Second, even the best individual studies have their flaws and limitations.
This isn't because all science is bad or untrustworthy. It's because it's an
iterative process, and it takes many studies to get at the truth of the
matter. Individual studies will almost never give the final word on a
particular question. That's just how science works."_

It's pretty basic, but I think a lot of people lack this insight and it causes
them to lose faith in all of science when they see contradictory studies.

------
startupfart
Medical friends here advise against the modern day trend of getting lots of
tests "just in case" \- even routine scans in healthy people can flag up
unrelated stuff, which then causes stress, and potential for unrequired
further tests and invasive procedures. One chap in the office went in for a
well-man scan, ended up thinking he was going to die due to a tangent one
doctor took him on (turned out to be a boring congential thing; he was
perfectly healthy with it).

When you have a problem, sure, get it checked. But, don't go looking for
problems and tests for problems!

------
dimino
I don't understand the title, this writer performs the act of "getting
healthcare is dangerous" after she reports on healthcare?

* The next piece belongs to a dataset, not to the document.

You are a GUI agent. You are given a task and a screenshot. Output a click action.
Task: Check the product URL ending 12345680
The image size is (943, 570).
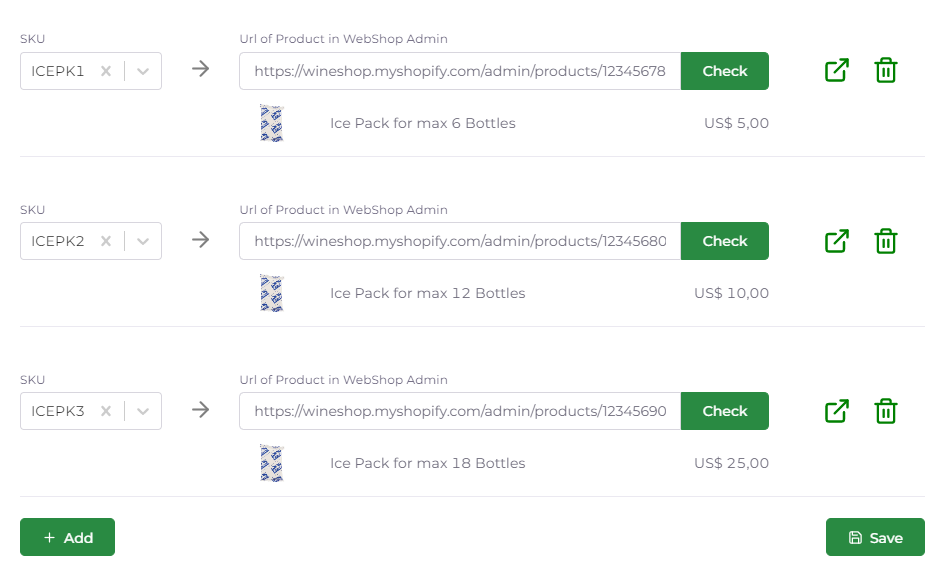coord(725,241)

I get that she "stops dieting", which is something different, I guess, from
her normal behavior, and sure, the writer probably does start ignoring new
health studies after reporting on healthcare, but then the list of seven
things becomes just paragraph titles, completely unrelated to the original
heading of the story...

I'm all for grabbing extra pageviews, but this format wasn't well executed,
given the content.

------
mrfusion
One a similar note I recently spent a few hours trying to figure out if
saturated fat is ok or not and whether coconut oil is healthy.

(I still have no clue)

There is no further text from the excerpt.